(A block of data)
# # # #
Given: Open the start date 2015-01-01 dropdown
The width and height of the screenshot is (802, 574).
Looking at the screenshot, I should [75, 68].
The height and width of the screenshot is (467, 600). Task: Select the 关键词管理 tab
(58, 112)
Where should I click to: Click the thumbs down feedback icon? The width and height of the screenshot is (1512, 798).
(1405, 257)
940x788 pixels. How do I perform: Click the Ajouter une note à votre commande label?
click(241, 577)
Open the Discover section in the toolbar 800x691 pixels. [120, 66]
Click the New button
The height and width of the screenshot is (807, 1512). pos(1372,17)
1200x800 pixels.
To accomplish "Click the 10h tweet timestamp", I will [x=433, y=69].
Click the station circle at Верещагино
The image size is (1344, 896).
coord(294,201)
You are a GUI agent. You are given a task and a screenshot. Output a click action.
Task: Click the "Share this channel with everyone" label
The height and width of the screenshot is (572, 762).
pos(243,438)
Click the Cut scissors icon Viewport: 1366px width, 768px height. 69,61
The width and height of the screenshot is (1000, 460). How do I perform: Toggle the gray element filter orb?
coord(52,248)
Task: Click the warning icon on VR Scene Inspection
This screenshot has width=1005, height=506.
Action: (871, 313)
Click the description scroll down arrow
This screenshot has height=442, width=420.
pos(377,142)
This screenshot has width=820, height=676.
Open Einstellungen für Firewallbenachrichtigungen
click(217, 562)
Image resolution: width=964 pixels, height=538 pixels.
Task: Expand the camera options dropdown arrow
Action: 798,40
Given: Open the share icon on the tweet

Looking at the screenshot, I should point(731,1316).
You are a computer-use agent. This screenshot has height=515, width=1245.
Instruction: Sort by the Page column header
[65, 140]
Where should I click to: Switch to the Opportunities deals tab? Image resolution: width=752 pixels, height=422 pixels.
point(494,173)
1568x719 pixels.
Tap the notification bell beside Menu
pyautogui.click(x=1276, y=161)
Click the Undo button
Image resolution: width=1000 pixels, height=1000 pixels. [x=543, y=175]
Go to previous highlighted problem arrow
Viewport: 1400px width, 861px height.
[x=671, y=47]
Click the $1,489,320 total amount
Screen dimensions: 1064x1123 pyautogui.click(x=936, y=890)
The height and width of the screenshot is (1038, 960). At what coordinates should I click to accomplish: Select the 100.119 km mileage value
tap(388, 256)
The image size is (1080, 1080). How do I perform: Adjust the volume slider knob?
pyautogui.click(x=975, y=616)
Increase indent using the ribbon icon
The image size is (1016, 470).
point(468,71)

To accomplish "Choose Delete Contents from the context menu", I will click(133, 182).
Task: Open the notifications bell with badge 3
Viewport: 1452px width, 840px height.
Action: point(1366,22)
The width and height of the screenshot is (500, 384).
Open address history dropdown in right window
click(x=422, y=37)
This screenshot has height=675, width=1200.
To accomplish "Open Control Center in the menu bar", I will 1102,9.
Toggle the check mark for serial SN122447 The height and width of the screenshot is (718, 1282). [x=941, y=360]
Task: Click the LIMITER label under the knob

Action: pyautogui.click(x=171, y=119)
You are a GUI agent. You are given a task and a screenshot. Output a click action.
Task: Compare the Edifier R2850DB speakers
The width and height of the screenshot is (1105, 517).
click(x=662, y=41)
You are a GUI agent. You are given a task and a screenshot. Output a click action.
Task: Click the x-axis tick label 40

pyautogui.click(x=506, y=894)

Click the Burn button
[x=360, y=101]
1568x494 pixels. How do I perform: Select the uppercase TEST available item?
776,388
# # # #
_Task requirements_. Locate every line in the records above that contains the string "pixels", and copy each of those lines. Case counts when matching.

_Answer to this task_.
940x788 pixels. How do I perform: Click the Ajouter une note à votre commande label?
Open the Discover section in the toolbar 800x691 pixels. [120, 66]
1200x800 pixels.
Image resolution: width=964 pixels, height=538 pixels.
Where should I click to: Switch to the Opportunities deals tab? Image resolution: width=752 pixels, height=422 pixels.
1568x719 pixels.
Image resolution: width=1000 pixels, height=1000 pixels. [x=543, y=175]
1568x494 pixels. How do I perform: Select the uppercase TEST available item?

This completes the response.